--- Data for review ---
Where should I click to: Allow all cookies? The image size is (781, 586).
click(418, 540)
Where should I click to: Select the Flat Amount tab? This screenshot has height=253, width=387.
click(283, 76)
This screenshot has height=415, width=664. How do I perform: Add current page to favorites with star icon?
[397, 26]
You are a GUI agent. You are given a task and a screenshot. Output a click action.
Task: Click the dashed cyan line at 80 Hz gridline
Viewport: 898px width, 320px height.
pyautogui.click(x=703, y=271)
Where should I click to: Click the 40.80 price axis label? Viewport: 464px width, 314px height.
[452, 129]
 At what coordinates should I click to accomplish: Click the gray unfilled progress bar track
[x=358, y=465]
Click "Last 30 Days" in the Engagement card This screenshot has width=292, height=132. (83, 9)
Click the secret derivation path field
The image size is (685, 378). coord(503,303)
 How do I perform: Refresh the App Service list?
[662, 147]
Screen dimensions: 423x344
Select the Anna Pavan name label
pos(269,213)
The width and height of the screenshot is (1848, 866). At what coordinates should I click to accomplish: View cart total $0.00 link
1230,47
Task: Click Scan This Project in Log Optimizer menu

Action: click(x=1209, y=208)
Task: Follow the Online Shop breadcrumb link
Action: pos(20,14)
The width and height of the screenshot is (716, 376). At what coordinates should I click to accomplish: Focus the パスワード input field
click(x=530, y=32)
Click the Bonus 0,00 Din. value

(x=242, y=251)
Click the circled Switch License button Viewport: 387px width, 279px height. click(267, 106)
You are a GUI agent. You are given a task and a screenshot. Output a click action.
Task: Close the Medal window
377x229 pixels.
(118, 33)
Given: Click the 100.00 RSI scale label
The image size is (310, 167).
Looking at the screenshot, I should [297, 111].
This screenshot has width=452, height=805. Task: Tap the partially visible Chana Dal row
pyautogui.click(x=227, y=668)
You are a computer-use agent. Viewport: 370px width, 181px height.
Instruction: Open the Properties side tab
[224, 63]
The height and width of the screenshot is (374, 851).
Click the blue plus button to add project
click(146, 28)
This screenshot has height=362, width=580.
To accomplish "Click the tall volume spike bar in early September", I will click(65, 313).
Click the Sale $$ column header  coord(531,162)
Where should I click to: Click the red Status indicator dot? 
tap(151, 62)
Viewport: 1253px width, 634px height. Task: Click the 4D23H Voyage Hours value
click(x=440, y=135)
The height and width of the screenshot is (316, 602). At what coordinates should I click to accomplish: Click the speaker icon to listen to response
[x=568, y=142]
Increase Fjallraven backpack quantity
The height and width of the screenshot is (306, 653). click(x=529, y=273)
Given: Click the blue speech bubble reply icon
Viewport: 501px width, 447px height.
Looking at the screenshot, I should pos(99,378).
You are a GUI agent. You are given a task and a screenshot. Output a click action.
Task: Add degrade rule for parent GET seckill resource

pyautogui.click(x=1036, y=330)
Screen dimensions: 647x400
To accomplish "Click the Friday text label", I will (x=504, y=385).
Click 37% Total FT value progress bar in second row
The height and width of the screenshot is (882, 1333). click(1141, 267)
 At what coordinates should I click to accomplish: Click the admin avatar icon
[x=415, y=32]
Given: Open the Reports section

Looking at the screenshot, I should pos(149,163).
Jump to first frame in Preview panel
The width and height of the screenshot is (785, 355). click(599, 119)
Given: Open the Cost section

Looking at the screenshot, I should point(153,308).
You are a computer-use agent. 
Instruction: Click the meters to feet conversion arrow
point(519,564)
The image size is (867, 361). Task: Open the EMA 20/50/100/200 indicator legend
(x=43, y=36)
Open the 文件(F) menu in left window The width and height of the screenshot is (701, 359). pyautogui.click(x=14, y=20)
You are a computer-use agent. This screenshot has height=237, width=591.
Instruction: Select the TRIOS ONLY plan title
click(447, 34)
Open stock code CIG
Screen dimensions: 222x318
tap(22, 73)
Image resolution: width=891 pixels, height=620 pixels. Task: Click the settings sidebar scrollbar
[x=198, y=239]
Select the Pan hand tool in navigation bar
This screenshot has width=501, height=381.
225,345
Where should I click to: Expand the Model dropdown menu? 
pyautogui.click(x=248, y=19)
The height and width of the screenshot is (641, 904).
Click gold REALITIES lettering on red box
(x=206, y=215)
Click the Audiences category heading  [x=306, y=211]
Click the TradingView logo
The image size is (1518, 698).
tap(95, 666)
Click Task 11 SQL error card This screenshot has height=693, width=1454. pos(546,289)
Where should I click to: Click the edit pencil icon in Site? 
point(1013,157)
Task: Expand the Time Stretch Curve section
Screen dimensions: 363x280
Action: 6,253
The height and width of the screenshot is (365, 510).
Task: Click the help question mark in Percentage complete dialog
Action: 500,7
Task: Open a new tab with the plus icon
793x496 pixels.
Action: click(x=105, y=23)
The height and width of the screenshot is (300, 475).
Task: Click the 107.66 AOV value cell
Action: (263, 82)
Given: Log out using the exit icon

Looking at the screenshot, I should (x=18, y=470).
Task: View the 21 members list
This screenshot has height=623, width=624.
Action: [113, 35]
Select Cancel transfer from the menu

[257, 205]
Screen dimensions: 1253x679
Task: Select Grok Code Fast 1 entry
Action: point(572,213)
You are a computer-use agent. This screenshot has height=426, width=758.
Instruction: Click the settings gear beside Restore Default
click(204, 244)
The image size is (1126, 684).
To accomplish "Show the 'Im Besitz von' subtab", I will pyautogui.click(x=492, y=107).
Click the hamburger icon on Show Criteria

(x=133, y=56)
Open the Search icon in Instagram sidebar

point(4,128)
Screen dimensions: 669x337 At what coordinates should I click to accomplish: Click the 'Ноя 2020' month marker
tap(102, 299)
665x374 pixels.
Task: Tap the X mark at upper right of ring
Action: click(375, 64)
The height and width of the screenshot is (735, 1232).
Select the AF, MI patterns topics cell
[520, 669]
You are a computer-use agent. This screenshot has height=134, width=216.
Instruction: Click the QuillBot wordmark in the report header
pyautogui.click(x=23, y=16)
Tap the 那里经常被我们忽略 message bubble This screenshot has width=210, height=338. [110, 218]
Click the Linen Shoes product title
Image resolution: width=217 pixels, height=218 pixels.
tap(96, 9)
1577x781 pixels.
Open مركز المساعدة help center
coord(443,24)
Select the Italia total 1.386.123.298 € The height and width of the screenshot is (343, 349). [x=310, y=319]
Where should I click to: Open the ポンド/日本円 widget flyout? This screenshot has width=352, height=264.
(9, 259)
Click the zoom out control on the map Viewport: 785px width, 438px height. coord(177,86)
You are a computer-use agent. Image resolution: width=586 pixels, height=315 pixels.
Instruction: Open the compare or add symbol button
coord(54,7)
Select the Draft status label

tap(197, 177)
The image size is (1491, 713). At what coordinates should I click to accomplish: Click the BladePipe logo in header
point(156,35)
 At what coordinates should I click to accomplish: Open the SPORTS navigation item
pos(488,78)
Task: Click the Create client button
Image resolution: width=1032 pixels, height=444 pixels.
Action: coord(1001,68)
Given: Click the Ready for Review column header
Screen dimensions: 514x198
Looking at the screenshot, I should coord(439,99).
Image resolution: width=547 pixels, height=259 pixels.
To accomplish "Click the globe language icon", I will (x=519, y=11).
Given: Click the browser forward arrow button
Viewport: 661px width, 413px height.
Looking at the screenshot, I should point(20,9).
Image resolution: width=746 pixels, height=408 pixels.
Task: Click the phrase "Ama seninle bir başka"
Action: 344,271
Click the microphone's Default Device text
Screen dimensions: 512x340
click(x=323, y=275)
---
* [Required action]:
Using the records above, report how many lines include "will", with no words around the number.

* [Solved exercise]:
4